Cut and pasted...
The new guy
Aaron Brooks had productive seasons from 2001-04, but all anyone wants to talk about is his downward spiral in 2005, when he bickered with Saints ownership and the league office and was benched for the final three games. When the Raiders signed Brooks on March 22, it hardly was hailed as a major acquisition.
Brooks insists he has nothing to prove. The chat rooms say otherwise.
Since Brooks' arrival, Shell has insisted the veteran is competing with Tuiasosopo and Andrew Walter for the starting quarterback job. That assertion doesn't ring true during camp as Brooks takes the vast majority of repetitions with the first-team offense.
He is impressive. Brooks is tall (6-4) and has loping speed, but the Raiders already knew that. Evident on the field is his live arm. Brooks throws deep outs and fly routes with zip and develops a particularly quick attachment to receiver Jerry Porter.

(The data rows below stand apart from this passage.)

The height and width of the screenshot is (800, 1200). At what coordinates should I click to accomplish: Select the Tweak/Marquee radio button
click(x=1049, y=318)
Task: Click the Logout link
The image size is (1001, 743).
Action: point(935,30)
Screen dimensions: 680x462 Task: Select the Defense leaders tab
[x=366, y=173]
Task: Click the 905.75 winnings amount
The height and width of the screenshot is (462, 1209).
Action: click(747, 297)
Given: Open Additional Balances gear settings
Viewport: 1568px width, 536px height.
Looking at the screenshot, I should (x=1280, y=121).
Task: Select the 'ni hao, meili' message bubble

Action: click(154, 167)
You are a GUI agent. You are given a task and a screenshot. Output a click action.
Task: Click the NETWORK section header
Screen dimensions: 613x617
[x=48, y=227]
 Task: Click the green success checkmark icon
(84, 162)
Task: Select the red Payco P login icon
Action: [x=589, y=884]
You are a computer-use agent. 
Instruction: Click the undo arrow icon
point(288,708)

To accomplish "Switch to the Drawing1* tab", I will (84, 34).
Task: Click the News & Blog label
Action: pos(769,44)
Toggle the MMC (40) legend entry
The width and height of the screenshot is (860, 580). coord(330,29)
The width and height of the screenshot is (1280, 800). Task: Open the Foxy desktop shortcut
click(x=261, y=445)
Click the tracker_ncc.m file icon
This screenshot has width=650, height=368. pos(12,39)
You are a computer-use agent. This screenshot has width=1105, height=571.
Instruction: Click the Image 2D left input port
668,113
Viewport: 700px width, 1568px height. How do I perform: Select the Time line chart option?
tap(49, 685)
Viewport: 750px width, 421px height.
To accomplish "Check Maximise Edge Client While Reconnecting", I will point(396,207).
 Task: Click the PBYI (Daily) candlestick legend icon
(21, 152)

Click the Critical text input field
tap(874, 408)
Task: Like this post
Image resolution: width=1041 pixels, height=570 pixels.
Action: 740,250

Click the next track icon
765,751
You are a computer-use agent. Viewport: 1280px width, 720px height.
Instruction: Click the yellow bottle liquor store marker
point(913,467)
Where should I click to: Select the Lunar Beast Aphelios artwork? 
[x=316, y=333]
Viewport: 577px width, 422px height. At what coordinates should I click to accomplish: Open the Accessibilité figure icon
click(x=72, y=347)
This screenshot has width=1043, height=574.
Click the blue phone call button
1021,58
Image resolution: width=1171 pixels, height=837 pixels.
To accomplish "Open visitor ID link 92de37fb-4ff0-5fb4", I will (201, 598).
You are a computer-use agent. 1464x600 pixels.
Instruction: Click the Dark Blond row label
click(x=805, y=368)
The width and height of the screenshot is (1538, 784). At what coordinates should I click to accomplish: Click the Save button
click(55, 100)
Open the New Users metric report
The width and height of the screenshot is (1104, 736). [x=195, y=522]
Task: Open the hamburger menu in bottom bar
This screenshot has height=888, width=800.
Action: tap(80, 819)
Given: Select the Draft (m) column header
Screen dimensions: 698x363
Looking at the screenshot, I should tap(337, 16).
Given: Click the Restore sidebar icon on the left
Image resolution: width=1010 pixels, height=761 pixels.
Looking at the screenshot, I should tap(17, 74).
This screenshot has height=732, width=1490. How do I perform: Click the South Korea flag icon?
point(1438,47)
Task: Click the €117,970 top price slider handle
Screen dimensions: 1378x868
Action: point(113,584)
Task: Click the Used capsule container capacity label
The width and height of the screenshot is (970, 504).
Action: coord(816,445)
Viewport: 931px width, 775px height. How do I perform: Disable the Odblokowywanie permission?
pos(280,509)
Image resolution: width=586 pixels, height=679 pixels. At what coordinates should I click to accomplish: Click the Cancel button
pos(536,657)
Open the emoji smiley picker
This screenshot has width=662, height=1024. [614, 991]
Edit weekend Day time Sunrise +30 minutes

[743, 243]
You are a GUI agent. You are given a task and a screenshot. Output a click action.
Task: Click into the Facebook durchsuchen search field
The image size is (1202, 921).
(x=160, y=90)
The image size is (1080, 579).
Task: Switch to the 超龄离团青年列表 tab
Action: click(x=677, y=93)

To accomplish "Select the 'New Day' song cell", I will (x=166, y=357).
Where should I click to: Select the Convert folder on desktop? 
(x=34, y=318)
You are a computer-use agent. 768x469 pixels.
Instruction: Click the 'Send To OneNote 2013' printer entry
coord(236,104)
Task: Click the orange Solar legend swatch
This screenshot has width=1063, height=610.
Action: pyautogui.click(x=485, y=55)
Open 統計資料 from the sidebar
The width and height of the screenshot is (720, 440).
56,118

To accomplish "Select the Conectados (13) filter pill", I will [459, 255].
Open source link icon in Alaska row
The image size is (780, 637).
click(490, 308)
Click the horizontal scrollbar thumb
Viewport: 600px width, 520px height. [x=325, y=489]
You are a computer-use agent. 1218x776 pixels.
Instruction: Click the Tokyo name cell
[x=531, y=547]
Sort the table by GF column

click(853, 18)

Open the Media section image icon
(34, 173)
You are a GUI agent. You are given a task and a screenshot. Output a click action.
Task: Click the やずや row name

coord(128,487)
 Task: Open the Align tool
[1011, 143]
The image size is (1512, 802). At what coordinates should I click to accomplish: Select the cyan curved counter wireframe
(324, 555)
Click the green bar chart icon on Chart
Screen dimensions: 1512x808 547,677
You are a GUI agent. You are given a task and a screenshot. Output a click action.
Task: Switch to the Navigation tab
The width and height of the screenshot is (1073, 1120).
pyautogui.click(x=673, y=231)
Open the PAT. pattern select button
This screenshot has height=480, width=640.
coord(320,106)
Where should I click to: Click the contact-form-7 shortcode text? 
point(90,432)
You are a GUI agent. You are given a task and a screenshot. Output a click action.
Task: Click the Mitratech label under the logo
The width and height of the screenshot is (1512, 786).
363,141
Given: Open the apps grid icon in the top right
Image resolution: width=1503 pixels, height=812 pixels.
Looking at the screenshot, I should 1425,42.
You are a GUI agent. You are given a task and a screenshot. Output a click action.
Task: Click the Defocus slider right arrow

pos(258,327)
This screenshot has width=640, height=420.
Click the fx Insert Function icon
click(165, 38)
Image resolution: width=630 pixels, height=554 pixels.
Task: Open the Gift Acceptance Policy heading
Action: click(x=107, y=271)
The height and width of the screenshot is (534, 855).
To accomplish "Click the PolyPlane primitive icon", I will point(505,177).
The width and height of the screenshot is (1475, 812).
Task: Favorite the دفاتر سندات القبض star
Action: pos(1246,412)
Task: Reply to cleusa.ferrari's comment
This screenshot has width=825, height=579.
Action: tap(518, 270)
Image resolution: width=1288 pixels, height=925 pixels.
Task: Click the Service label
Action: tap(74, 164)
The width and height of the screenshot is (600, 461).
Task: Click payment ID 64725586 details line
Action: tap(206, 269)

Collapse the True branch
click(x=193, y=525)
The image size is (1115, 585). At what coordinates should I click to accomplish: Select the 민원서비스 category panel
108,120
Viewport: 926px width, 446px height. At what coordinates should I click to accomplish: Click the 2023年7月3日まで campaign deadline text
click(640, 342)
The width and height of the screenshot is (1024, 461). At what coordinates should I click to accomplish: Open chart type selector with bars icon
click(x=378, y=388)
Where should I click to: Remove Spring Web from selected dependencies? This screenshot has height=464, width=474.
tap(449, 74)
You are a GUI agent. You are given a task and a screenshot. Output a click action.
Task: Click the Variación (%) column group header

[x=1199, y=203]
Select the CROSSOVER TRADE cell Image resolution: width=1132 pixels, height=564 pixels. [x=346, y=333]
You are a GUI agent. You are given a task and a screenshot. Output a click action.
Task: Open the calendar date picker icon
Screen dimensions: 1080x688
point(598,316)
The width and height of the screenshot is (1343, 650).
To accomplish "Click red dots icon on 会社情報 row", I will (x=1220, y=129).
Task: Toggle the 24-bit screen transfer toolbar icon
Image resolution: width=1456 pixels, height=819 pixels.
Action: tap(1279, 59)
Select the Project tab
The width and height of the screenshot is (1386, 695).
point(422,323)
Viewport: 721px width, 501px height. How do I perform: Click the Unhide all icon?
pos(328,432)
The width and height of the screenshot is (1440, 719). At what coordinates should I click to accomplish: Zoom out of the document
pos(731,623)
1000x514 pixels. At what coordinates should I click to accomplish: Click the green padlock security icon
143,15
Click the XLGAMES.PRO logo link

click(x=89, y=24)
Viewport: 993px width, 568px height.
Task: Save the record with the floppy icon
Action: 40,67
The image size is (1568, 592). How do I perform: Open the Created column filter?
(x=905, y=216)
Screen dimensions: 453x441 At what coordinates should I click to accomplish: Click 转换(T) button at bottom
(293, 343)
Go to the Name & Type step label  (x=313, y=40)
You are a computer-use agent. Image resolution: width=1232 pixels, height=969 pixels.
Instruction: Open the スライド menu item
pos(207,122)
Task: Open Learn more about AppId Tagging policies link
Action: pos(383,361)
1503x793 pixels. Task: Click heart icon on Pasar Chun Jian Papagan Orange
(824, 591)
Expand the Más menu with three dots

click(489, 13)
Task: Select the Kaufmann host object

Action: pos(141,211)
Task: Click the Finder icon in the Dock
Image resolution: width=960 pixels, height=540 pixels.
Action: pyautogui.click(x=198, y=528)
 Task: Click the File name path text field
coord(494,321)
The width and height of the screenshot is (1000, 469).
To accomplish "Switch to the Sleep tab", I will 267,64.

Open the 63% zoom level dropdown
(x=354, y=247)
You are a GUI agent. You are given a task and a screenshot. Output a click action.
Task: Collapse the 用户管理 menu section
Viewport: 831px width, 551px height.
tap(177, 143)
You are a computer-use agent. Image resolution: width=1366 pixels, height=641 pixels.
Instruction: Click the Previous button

Brooks seems to have fun, too. He laughs with teammates and seems at ease with reporters. At one point during a passing drill, he pantomimes exaggerated pass route moves for Walter. But learning a new offense is no joke. Brooks ran only one offensive system during his six seasons in New Orleans. Absorbing a new one, he says, starts with the language.
"It's just the verbiage," he says. "One thing you need to understand is that the game doesn't change; the terminology, faces and people do. It will always be a four-weak blitz, four-strong blitz, zero blitz. So the protections remain the same. It's just different terminology to get to that protection."
Shell says Brooks occasionally is hesitant with the ball during camp. Brooks vows that will disappear as he grasps the offense. "I'll know it better (after the minicamp)," he says. "It just requires a little more studying, a couple more headaches and a lot more growing pains to work through."